As a vulnerable person I endured three and half months in lockdown alone, I think these cats truly saved my sanity. I am now six weeks into recovery from a total hip replacement operation (very difficult living alone)! My greatest worry has been who can help me look after the cats as initially I could hardly do anything for myself let alone the poor cats.
My friends have been just fabulous helping, neither me or the cats would have come through this without them, we all owe them a great deal.

I miss giving the garden ones that extra bit of love and attention as only now am I able to hobble about on a crutch to go and see them. I just want to recover to be able to once again give them that extra attention and a few hugs that they all deserve.

It would be desirable to move to a smaller house, smaller garden as this house, grounds and the upkeep is too much for me, but what would happen to my outside furry babies??? - so here we are, just me and 24 rescued souls!
Oh by the way - I do believe I just had a glimpse of number 24!! ❤️

Barbara mynette downing
Alicante, Spain

Little Toki finds a forever home

Little Toki finds a forever home

I was driving on a 4 lane road on June 23, 2020 when I saw a kitten in the middle of my lane. I slammed in my brakes, threw the car in park and put the kitten in my car. About an 8th of a mile down the road I saw another kitten in the left lane. Once again I slammed in my brakes and got this kitten. Took both kittens to the vet immediately. The little girl was fine but the little boy I named Toki has a badly broken femur. Vet recommended I put him down. He looked up at me with his big round eyes and out his tiny paw on my hand and I knew he was a fighter! Took him to my own vet who recommended pain meds and strict crate confinement. After 5 weeks his leg was healed. Not perfectly but well enough to where it doesn’t slow him down one bit. We adopted him and he’s now a spoiled 13 week old kitty. He’s my MIRACLE kitten!

Kimberly Heath
KNOXVILLE, TN

Dealership Doggo

Dealership Doggo

About 11 years ago, right before Christmas, my friend asked me to go to an adoption event at the Subaru dealership where her husband worked. They had three little dogs, and she wanted to get their picture taken with Santa. Her husband strictly forbade her to adopt another dog, and I was supposed to be there to make sure they came with three and went home with three. After her boys got their picture with Santa, we strolled over to "just look" at the adoptable dogs. Her husband was a little nervous. And since he worked at the car dealership, everyone knew who we were and knew she wasn't supposed to get another dog!

Well, she didn't. But, this 3-year old, chihuahua mix caught my eye. She was wearing a pink and green striped sweater, and for all the barking and commotion was just sitting in her kennel, looking around like "what is all this nonsense?". I sent my mom a pic and said "What if I brought home this little girl at Christmas?". My mom said I was nuts.

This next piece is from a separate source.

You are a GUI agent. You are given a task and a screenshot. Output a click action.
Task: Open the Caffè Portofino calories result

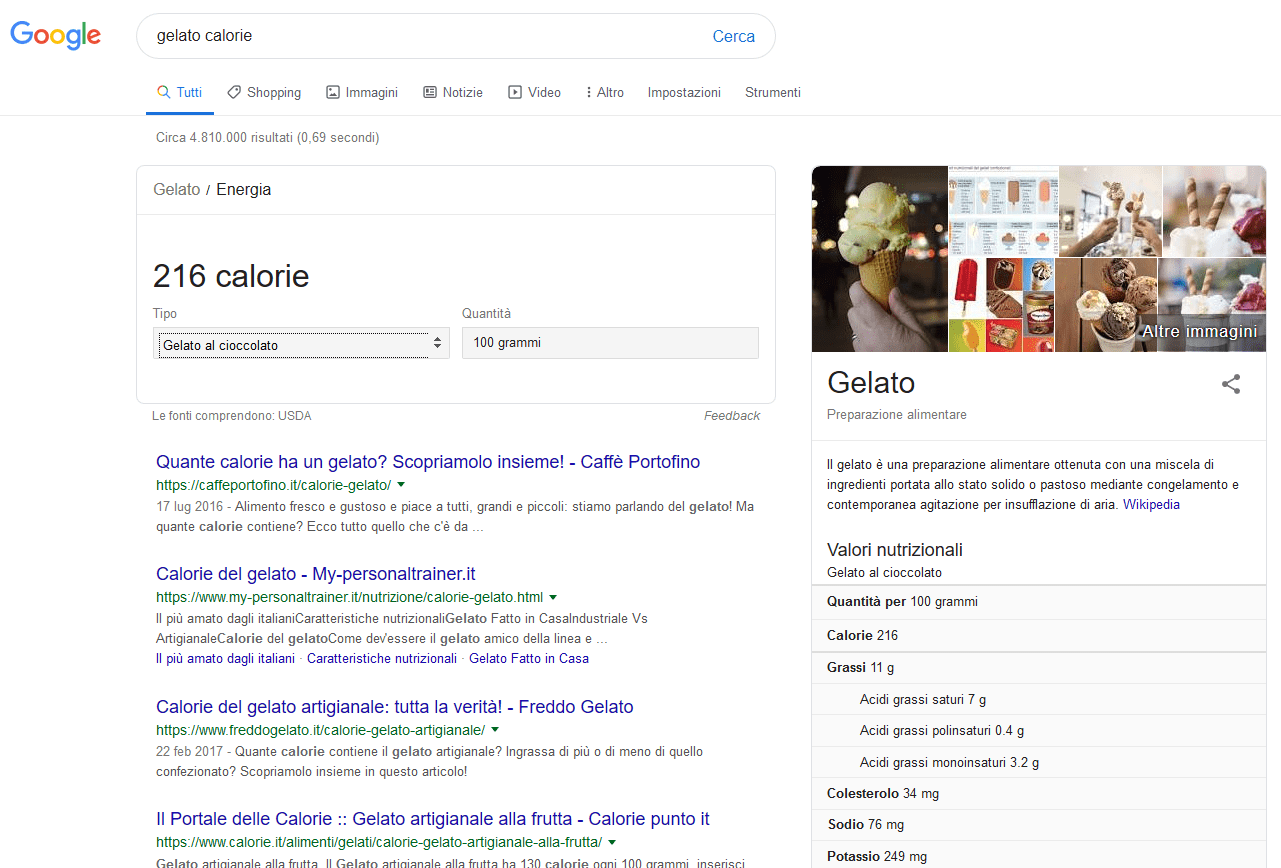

My friend said, "We should go before I get one of these pups and my husband leaves me". As we were walking out, one of the volunteers caught us and seemed surprised (with 3 dogs with us!) neither of us had adopted one. I said, and I'm still not even sure why, "well, there was one sweet girl, but I can't". He asked which one, and when I told him, he said, "Oh come on! At least hold her, you never know unless you hold them!". So back in we went.

The second she was in my arms, I looked at my friend and we both burst into happy tears. I adopted her on the spot. I was in a state of shock, I didn't have a kennel or anything! The rescue group was awesome though, and they let me take everything they could - kennel, food, coupons for a vet visit, even her little sweater and blanket. We walked back over to take her picture with Santa, my present!, and my friend's husband looked at her, and said, "what did you do?!". We had to explain very fast, that no, this one was mine. And she was! I named her Maggie, and we had six awesome years together before she passed unexpectedly from a spider bite. Oh, and PS, my mom was actually thrilled with her, and didn't mind at all that she had "one more guest" that first Christmas.